Première des œuvres publiées par Gustave Flaubert (1821-1880), Madame Bovary (1857) vaut d’emblée à celui-ci un procès pour outrage à la morale et à la religion, mais aussi un succès important qui ne se démentira jamais, même si l’accueil fait par la critique, mis à part un Baudelaire enthousiaste et un Lamartine bouleversé, s’avère plus réservé. C’est ainsi que son héroïne rejoint vite la galerie des personnages les plus célèbres de la mythologie romanesque
Lorsqu’il s’attelle, en 1851, à l’âge de trente ans, à la rédaction de ce roman, Flaubert a déjà beaucoup écrit. Mais ses textes de jeunesse, souvent autobiographiques, marqués d’influences voyantes dont surtout celle du romantisme, lui paraissent trop imparfaits pour être publiés. Aussi, achevant la première œuvre qu’il juge accomplie, La Tentation de saint Antoine, la soumet-il à l’avis de ses amis écrivains, Maxime du Camp et Louis Bouilhet. Ceux-ci rendent un verdict sévère : Flaubert se fourvoie dans des sujets trop ambitieux, d’un lyrisme outrancier. Il lui faut s’imposer plus de discipline : « Prends un sujet terre à terre, un de ces incidents dont la vie bourgeoise est pleine. »

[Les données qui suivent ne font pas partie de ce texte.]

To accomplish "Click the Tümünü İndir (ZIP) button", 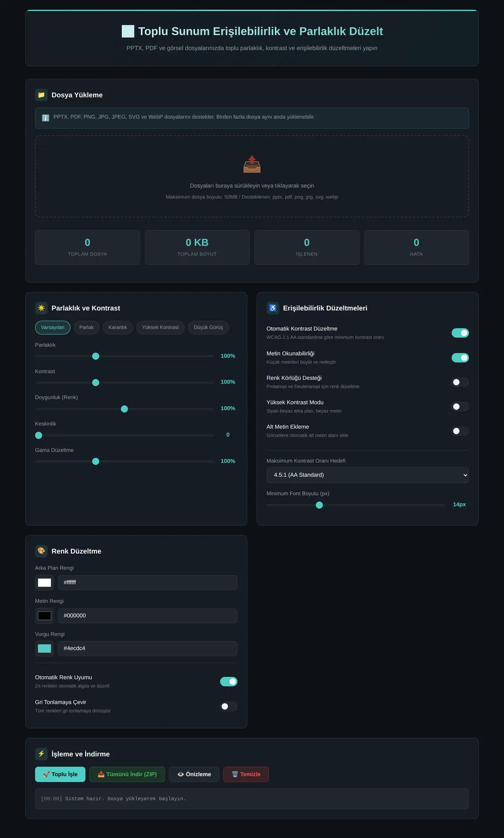I will click(127, 774).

C’est la faute de la fatalité » dit Charles avant de disparaître. Et c’est bien le sentiment d’un implacable engrenage qu’a voulu rendre Flaubert, avec la froideur d’un greffier et la minutie d’un médecin légiste. Cette apparente impassibilité impressionne les premiers lecteurs dont Lamartine, désolé de la fin impitoyable infligée à Emma. L’auteur d’ailleurs en rajoute, prétendant avoir fait une « œuvre d’anatomie ». Tout au long de la rédaction du roman, il ne cesse, dans ses lettres, de se plaindre de la dureté de la tâche et de ce que l’exercice qu’il s’impose, un « tour de force inouï », va contre sa nature : « Ce livre, tout en calcul et ruses de style n’est pas de mon sang » ; « Nul lyrisme, pas de réflexions, la personnalité de l’auteur absente » ; ou encore : « Sujet, personnages, tout est hors de moi ».

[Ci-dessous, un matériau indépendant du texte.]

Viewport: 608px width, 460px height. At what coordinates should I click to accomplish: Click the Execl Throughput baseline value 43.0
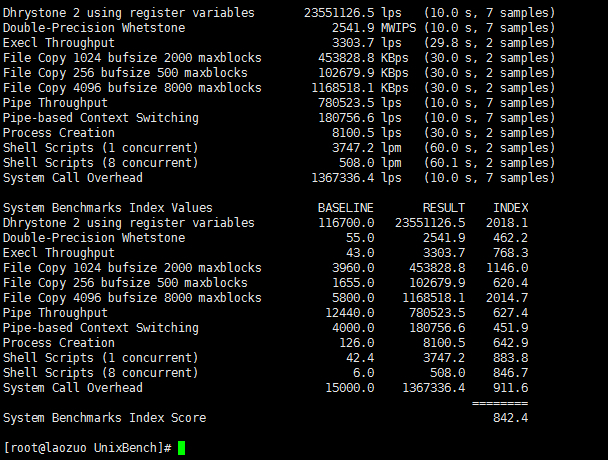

En fait, ce n’est pas parce que Flaubert ne dit pas « je », ne fait pas irruption dans le récit et ne prend pas parti qu’il est absent de son œuvre. Dès la première phrase du roman, il est là, dans la salle de classe où entre le jeune Charles, et il restera toujours au premier plan, mais en filigrane. Au travers d’un réalisme éminemment subjectif, il détermine le regard porté sur les choses, en donnant aux objets, comme la casquette de l’élève Bovary, plus d’humanité qu’à certaines figures du roman, ou encore en interprétant les paysages au gré des humeurs d’Emma. L’écrivain s’infiltre ainsi au plus secret de ses personnages, révélant, grâce à l’emploi subtil du style indirect libre, leurs songes et leurs divagations. Il croque ironiquement, aux limites de la caricature, la bêtise d’un Bernisien et surtout d’un Homais, en épinglant les stéréotypes et la rhétorique pompière qui caractérisent ce personnage. Bref, comme Dieu dans sa Création, Flaubert est partout. D’où la célèbre formule : « Madame Bovary, c’est moi », qui ne se comprend bien qu’au regard de cet autre aveu : « Aujourd’hui, homme et femme tout ensemble, amant et maîtresse à la fois, je me suis promené à cheval dans une forêt par un après-midi d’automne sous des feuilles jaunes et j’étais les chevaux, les feuilles, le vent, les paroles qu’on se disait et le soleil rouge. »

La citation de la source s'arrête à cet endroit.